* _Task prompt_
Show every line from the data below that includes "icon".

________________

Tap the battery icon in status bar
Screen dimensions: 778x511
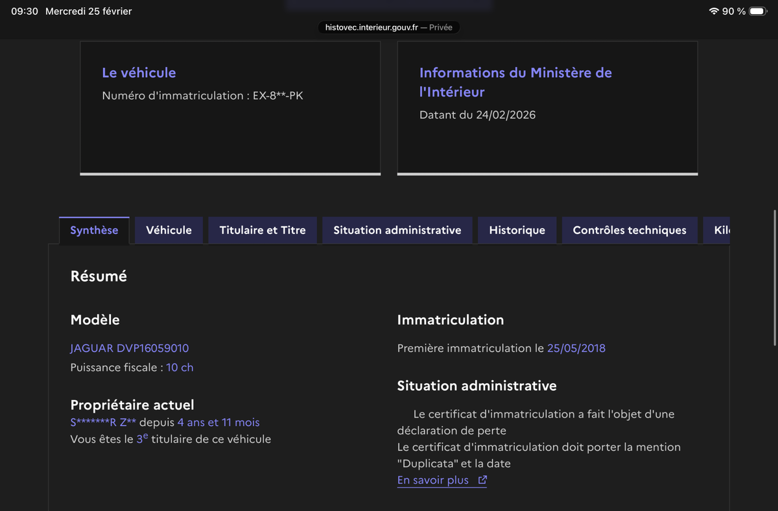point(757,12)
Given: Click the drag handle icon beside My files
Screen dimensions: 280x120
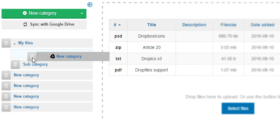Looking at the screenshot, I should 6,43.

________________

* _Result of this task_
Tap the battery icon in status bar
Given: Click the drag handle icon beside My files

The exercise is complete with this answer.